Weak listeners/consumers prevent memory leaks:

public class DetailPanel {
    private final State visible = State.state();

    public void attachToMaster(Observable<Entity> selection) {
        // Weak reference prevents this panel from keeping
        // the selection model alive if panel is discarded
        selection.addWeakConsumer(this::showDetails);
    }
}

1.7.2. Automatic Cleanup

Weak references are cleaned up automatically:

  1. When adding/removing listeners

  2. During notification (dead references are skipped)

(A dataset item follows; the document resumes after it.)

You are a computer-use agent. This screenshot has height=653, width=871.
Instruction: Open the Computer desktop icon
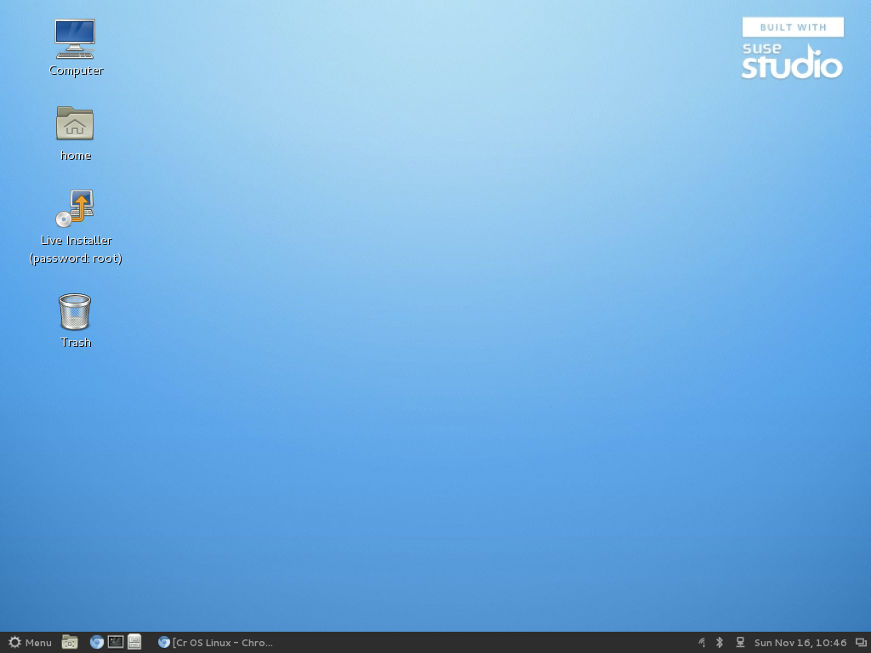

  3. No explicit cleanup needed

1.8. Performance Characteristics

1.8.1. Notification Strategies

Choose the appropriate notification strategy:

// CHANGED: Only when value changes (default)
Value<Integer> counter = Value.builder()
    .nonNull(0)
    .build();  // Uses CHANGED by default

counter.set(1);  // Notifies
counter.set(1);  // No notification

// SET: Always notify, even if value unchanged
Value<String> status = Value.builder()
    .nonNull("")
    .notify(Notify.SET)
    .build();

status.set("OK");  // Notifies
status.set("OK");  // Still notifies with SET

1.8.2. Listener Overhead

  • Adding/removing listeners: O(n) due to synchronization

  • Notification: O(n) where n is listener count

  • Value access: O(1) - direct field access

1.9. Best Practices

  1. Use appropriate abstraction:

    • State for booleans

    • Value for mutable observables

    • Event for actions

    • Observable for read-only exposure

  2. Prefer weak references for UI components to prevent memory leaks

  3. Use validators for domain constraints:

Value<Integer> age = Value.builder()
       .nonNull(0)
       .validator(a -> a >= 0 && a <= 150)
       .build();
  1. Link values instead of manual synchronization:

// Instead of:
source.addConsumer(value -> target.set(value));

// Use:
target.link(source);
  1. Expose read-only views:

public class Model {
   private final State processing = State.state();

   public ObservableState processing() {
       return processing.observable();
   }
}

1.10. Integration Examples

1.10.1. UI Component Binding

// Swing component binding
JTextField textField = new JTextField();
Value<String> model = Value.value("");

// Bidirectional binding
textField.getDocument().addDocumentListener(new DocumentAdapter() {
    protected void documentChanged() {
        model.set(textField.getText());
    }
});

model.addConsumer(textField::setText);

1.10.2. Model State Management

public class EntityEditModel {
    private final State modified = State.state();
    private final State valid = State.state();
    private final State.Combination canSave = State.and(modified, valid);

    private final Value<Entity> entity = Value.value();

    public EntityEditModel() {
        entity.addConsumer(e -> validateEntity());
    }

    public ObservableState canSave() {
        return canSave;
    }
}

1.10.3. Event-Driven Architecture

public class Application {
    private final Event<Void> shutdownRequested = Event.event();
    private final Event<Exception> errorOccurred = Event.event();

    public void initialize() {
        shutdownRequested.addListener(this::performShutdown);
        errorOccurred.addConsumer(this::logError);
        errorOccurred.addConsumer(this::notifyUser);
    }
}

1.11. Summary

Codion’s Observable pattern provides:

  1. Unified change notification across the framework

  2. Type-safe value observation with validation

  3. Memory-safe weak references for UI components

  4. Thread-safe implementation for concurrent access

  5. Composable state management for complex UI logic

This pattern is fundamental to Codion’s reactive architecture, enabling automatic UI updates, clean separation of concerns, and maintainable application state management.